I had originally planned to use the money I had saved up in my room to get back. See, I've had this massive pile of 1 yen coins since forever, an entire drawer of them in the little jewelry stand I have on top of my bookcase, and I finally took them with me to work to deposit now that I had reached a point of destitution great enough to warrant sorting out change. Empowered by my recently opened postal savings account and the memory from a long while back of an old woman depositing a massive amount of change at my local Post Office one day, I walked in Christmas morning to give myself a little present. And what a little present it turned out to be. 1,516 yen. Which isn't bad considering I had that many 1 yen coins saved up, but not really enough to withdraw and use to get by for a while. So I just let it be.
But I went by the ATM today after I dropped Saki off at the station and checked my account to see if my Interac money had shown up, and lo and behold it had. Double heck ya. So, now I'm basically set financially because this will get me by easily till the 15th when i should get my GComm paycheck, and that combined with everything else, including my massive coinage deposit, should get me by until my first Interac paycheck at the end of February.
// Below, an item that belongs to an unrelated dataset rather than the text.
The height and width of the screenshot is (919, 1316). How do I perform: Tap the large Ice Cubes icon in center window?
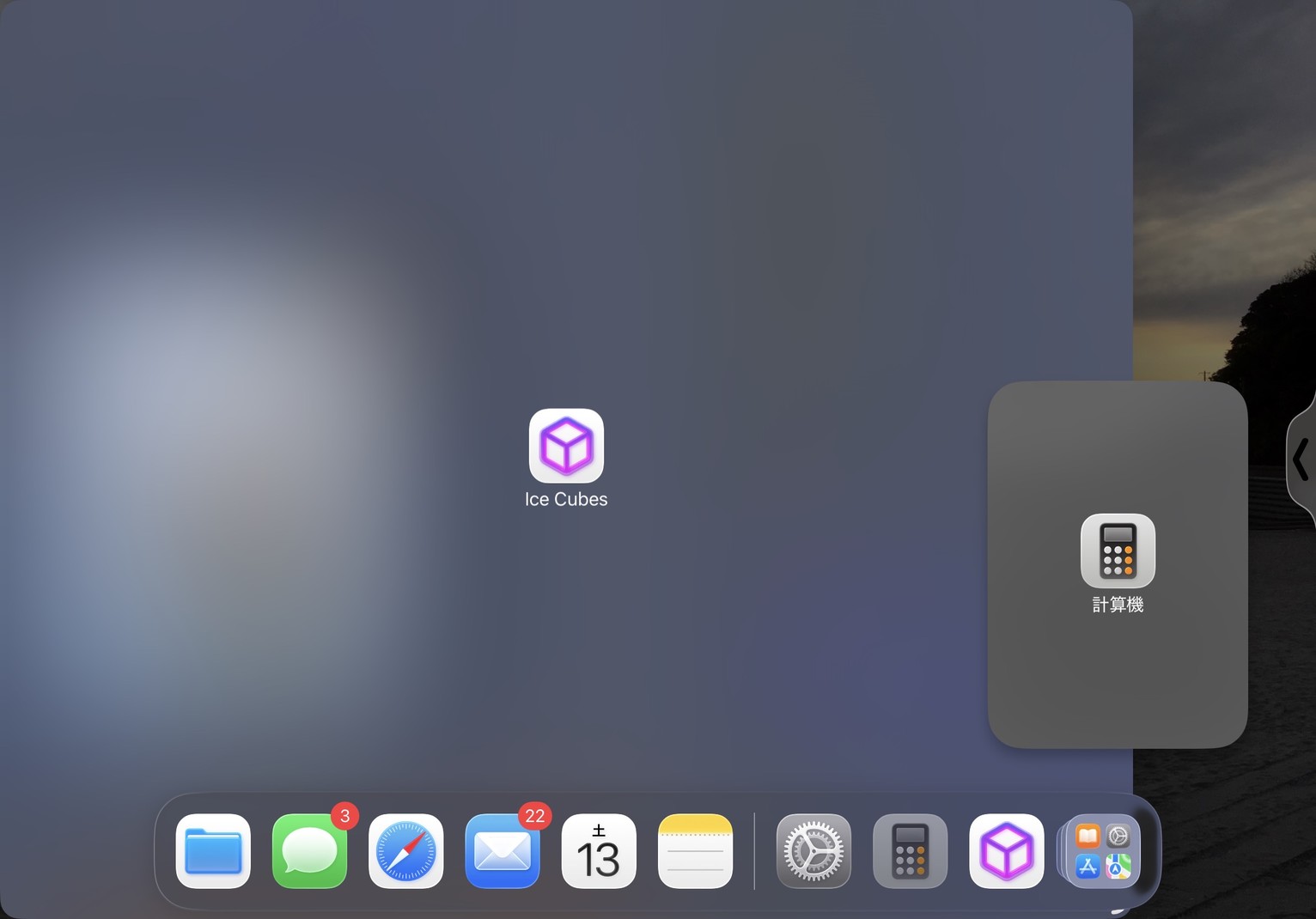pyautogui.click(x=566, y=446)
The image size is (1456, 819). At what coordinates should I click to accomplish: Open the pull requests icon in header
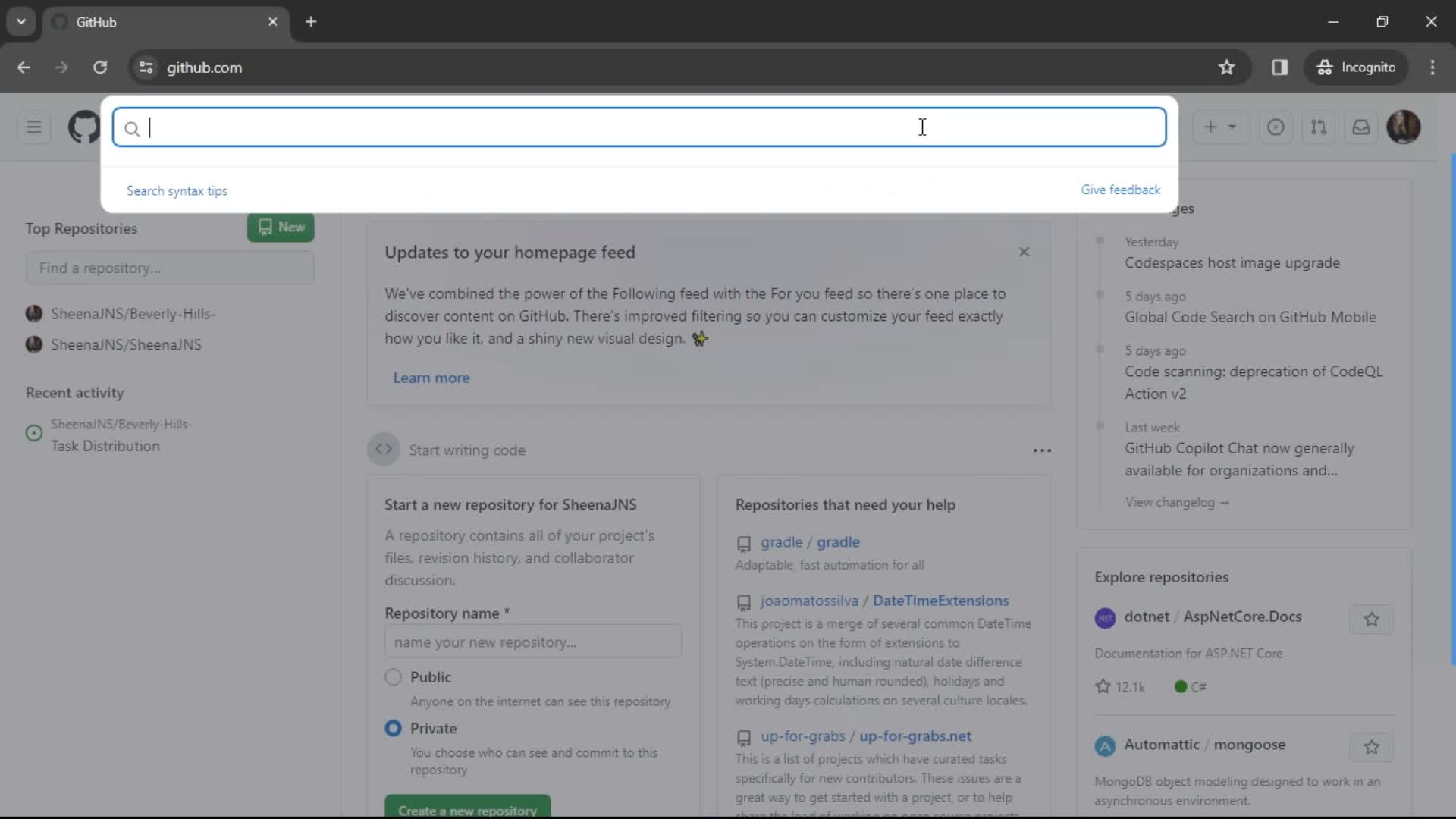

So, this is the end of the panic regarding my finances and the beginning of, though far from the meat, of financial security, something which might be of sudden and massive importance.
Saki and I kind of had an oops at a really bad time, in a monthly sense, and we're playing the waiting game now to see how that plays out. But, we've talked and we both know that we're not really ready for what that might turn out to be. However, I've considered what would happen if she were pregnant and decided she wanted to keep it, and that's basically me marrying her and raising kids. Worse things could happen to a guy, really. She's fantastic, and I've already told her, again today cause she wanted to hear it face to face, that I do want to marry her someday in the future, and that having kids with her is something I look forward to when the time is right. Just, that time's not now as far as I'm concerned, and she knows that too. I hope, should it come down to it, that she feels the same way, as she's said as well, but women are women, and are designed to have second thoughts about that sort of thing. Thus the potential need for financial stability.
So, lots in the pipeline at the moment. Most of my life is still in semi turmoil, but the worst of it is over I think and things are starting to settle down. Myself included, as it would seem.